Édition du 18 juin 2024

Une tribune libre pour la gauche québécoise en marche

Le Monde

Les opposants au gaz de schiste de plus en plus mobilisés dans le monde

Alors que de plus en plus de pays autorisent l’exploration et l’exploitation des pétrole et gaz de schiste, les contestations se succèdent. Samedi 19 octobre, ils doivent être des milliers à manifester, en France (à Paris, Toulouse, Lille ou Nice), aux Etats-Unis, Canada, Angleterre, Allemagne ou encore Roumanie à l’occasion de la Journée mondiale contre le gaz de schiste.

Car si ces hydrocarbures non conventionnels font miroiter aux entreprises et aux pays revenus, recettes fiscales et emplois – jusqu’au rêve d’une indépendance énergétique –, ils sont vivement critiqués pour leurs conséquences néfastes sur l’environnement ainsi que sur le climat. Tour d’horizon de ces mouvements d’opposition.
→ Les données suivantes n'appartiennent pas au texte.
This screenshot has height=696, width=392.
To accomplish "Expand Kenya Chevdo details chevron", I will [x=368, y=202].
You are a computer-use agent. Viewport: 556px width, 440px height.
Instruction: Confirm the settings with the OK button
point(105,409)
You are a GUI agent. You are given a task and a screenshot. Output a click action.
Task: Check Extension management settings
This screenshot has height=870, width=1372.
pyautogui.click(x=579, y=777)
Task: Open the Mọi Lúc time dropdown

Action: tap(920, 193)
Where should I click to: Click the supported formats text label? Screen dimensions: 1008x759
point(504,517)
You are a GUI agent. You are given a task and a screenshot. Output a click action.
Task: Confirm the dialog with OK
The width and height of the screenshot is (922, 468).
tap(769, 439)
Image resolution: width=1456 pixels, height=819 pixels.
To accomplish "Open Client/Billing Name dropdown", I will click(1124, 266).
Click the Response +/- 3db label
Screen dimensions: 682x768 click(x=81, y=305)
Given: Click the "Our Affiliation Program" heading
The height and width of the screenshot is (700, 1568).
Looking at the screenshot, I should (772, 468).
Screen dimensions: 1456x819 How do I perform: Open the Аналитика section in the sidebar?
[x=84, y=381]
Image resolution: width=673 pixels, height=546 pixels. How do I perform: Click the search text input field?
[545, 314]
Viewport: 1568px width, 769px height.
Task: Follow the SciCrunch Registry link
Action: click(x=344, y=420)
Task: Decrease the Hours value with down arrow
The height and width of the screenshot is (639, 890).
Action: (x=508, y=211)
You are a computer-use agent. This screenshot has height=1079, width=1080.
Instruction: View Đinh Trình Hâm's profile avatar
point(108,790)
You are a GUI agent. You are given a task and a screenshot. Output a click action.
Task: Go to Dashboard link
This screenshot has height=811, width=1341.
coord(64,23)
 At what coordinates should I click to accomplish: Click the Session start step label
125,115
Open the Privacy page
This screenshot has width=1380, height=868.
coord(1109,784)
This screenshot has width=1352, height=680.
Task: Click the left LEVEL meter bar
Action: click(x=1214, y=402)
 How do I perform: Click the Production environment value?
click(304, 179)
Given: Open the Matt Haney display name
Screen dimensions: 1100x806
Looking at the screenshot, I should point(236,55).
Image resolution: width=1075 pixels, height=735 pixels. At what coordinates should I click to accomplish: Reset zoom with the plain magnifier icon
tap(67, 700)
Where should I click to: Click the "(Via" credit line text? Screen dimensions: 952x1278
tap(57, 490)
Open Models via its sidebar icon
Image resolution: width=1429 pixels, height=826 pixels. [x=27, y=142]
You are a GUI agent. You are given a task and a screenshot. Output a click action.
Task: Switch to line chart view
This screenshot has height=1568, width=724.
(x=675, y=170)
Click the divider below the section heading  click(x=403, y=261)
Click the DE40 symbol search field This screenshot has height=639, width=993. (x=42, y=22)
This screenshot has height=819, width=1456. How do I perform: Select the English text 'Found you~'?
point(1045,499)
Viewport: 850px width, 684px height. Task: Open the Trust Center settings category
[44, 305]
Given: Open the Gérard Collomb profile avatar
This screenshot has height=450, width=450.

En Roumanie : le recul de Chevron

C’est une victoire importante remportée par les opposants au gaz de schiste. Les deux mois de protestations de villageois contre des projets d’exploration à Silistea, dans le nord-est du pays, ont eu raison de Chevron. Le géant américain de l’énergie a annoncé la suspension de ses activités jeudi 17 octobre, au lendemain d’échauffourées entre gendarmes et protestataires qui bloquaient depuis lundi l’unique voie d’accès au site où le pétrolier comptait forer son premier puits d’exploration.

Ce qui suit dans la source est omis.